Sewing the flowers into a blouse/top shape is the more challenging part of this project but it doesn’t really depend on crochet skill. It’s kind of a fun puzzle. That said, crocheting the finishing stitches around the sleeve and neckline might feel awkward, so I wouldn’t make this your first crocheted garment.
SIZING
This section is a must read.
Determining Size:
Measure the widest part of your torso. Because this is a boxy, straight top, it doesn’t differentiate between the waist and the chest, so just choose whichever is largest and go off that measurement.
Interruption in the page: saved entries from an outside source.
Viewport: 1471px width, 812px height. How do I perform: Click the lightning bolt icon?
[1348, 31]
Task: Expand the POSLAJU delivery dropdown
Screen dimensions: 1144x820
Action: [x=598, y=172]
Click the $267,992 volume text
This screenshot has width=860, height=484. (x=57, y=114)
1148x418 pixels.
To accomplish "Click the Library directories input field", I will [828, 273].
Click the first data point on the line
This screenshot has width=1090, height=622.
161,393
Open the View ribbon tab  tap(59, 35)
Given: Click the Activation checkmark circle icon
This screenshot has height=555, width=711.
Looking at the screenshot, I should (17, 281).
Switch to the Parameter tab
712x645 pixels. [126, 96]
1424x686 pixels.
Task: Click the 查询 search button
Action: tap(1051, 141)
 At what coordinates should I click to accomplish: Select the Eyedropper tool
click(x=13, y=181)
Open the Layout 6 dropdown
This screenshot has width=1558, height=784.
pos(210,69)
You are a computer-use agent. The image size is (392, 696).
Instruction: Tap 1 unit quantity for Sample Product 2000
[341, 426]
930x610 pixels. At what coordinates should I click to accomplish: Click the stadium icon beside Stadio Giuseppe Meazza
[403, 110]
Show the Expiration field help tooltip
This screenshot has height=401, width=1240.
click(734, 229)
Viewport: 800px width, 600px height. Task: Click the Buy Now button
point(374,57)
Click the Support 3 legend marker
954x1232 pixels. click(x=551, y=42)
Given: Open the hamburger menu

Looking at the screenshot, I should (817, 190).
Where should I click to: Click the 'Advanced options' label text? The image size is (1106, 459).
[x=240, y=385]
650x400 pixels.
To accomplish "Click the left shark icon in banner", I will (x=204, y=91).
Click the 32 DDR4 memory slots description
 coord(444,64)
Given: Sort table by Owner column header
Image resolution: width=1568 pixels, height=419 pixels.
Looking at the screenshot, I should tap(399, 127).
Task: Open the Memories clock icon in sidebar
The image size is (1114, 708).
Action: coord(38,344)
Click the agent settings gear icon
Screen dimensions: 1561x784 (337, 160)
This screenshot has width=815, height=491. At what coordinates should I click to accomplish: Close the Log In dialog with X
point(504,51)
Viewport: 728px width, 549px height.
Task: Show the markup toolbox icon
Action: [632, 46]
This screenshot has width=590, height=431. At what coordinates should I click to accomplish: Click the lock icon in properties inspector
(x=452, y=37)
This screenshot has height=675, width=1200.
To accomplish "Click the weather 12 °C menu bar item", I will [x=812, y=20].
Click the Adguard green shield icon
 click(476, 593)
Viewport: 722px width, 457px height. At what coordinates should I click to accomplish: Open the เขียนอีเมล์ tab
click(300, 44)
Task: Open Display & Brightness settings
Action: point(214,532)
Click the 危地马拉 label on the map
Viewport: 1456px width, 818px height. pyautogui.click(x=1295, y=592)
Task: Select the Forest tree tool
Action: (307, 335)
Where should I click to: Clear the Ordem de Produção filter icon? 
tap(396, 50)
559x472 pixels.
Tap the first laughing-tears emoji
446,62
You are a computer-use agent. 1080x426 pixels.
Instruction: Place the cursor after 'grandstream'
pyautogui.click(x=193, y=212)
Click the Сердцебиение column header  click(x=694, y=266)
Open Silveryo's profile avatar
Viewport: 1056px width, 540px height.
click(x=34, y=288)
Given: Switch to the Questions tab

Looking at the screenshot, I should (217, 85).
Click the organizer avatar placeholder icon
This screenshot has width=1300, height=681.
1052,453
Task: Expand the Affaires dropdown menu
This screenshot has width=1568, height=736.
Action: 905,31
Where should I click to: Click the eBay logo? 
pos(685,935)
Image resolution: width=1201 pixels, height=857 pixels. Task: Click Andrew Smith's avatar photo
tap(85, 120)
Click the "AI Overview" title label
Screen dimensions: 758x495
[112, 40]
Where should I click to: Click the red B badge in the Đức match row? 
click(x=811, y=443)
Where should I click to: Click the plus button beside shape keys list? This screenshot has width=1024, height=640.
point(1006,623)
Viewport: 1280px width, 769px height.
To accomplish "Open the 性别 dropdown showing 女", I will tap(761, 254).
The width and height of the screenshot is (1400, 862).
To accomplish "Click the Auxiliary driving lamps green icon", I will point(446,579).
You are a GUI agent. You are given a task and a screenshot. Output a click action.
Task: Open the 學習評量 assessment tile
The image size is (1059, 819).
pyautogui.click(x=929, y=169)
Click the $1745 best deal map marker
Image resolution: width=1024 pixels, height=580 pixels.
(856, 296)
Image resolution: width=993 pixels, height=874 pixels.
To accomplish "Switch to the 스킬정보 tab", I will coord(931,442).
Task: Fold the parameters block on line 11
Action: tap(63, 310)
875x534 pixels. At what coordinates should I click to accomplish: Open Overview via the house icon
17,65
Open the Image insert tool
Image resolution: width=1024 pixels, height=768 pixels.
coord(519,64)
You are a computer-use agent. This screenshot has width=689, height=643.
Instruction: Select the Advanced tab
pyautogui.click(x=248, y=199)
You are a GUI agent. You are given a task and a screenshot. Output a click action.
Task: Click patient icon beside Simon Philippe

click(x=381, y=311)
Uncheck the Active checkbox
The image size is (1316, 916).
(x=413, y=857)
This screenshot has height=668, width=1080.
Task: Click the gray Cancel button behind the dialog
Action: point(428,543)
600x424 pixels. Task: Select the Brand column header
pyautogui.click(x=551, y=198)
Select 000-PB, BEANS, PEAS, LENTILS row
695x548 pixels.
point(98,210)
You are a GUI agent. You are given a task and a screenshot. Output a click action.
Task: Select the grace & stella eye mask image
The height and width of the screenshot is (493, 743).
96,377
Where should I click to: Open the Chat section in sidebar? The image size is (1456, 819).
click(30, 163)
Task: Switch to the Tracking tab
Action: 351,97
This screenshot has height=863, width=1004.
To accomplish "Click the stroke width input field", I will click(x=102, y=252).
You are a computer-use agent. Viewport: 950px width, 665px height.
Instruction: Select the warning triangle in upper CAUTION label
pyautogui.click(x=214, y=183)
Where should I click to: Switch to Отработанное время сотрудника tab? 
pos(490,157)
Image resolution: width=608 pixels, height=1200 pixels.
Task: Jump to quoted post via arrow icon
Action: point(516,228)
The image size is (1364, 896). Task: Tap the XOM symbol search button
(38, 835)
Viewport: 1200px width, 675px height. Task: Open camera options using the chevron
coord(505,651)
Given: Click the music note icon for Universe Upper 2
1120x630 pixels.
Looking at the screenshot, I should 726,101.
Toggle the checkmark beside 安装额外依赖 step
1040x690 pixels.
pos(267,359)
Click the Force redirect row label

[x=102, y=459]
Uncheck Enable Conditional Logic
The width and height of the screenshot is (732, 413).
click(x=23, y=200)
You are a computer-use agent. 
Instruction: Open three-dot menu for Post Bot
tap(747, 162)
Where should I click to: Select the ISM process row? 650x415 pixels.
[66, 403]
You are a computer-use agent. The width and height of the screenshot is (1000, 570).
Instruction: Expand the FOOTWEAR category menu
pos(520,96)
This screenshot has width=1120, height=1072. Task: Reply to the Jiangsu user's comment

Because the flowers are a set size, adding or a removing a flower to each piece can make the difference of almost 4 inches. This is because whatever you do to one piece you have to do to the other. That’s why I’ve listed the sizing as ranges. There are small changes you can implement to make the garment feel tighter or looser and to help customize the fit. Pay attention to the “sizing adjustment” sections in the Daisy Count and Finishing Stitches for more details.
If you have some sizing discrepancies, you can alter the pattern to customize the fit. For example, if you have a large chest but a smaller neck and arms, you may want to make the larger size that fits your chest, but then make sizing adjustments to cinch in the neckline and sleeve openings. Or maybe you have a larger neck or want a lower neckline but don’t want the rest of the top to fit looser. Instead of going up a size, you can add finishing stitches at the end to make the flowers stretch a little to fit the way you want.
DISCLAIMER: This FREE pattern has not been tested in all sizes. Instead of hiring a pool of testers and putting this out as a paid pattern, I’ve decided to put it out for free and update it as needed. Please send feedback to [email protected]. Email or instagram dm (@deliacreates) is the best way to get a hold of me and I do actively update patterns as I hear from you.
GAUGE
It doesn’t work to list a traditional gauge, so I recommend making one flower and measuring that.
1 flower should measure at 1 7/8 inches from single petal across to single petal. If measuring what we will use as the “height” of the flower, it should be 1 5/8 inches. See the diagram below.

ABBREVIATIONS
This pattern uses American crochet terms.
- ch = chain
- sl st = slip stitch
- sc = single crochet
- dc = double crochet
- tc = triple crochet
VIDEO TUTORIAL
If it hasn’t already popped to the top or side of your screen the video will play here, and it will play after the initial ads. If you “x” out of the video pop-up, you will need to refresh the page to get the video tutorial back.
I recommend watching the video AND reading the written pattern. The diagrams in the sizing section are especially helpful.
DAISY PATTERN
First, let’s learn how to make a daisy flower.
Flower Center
Start with a short tail, about 2 inches (to reduce waste), and tie a slip knot.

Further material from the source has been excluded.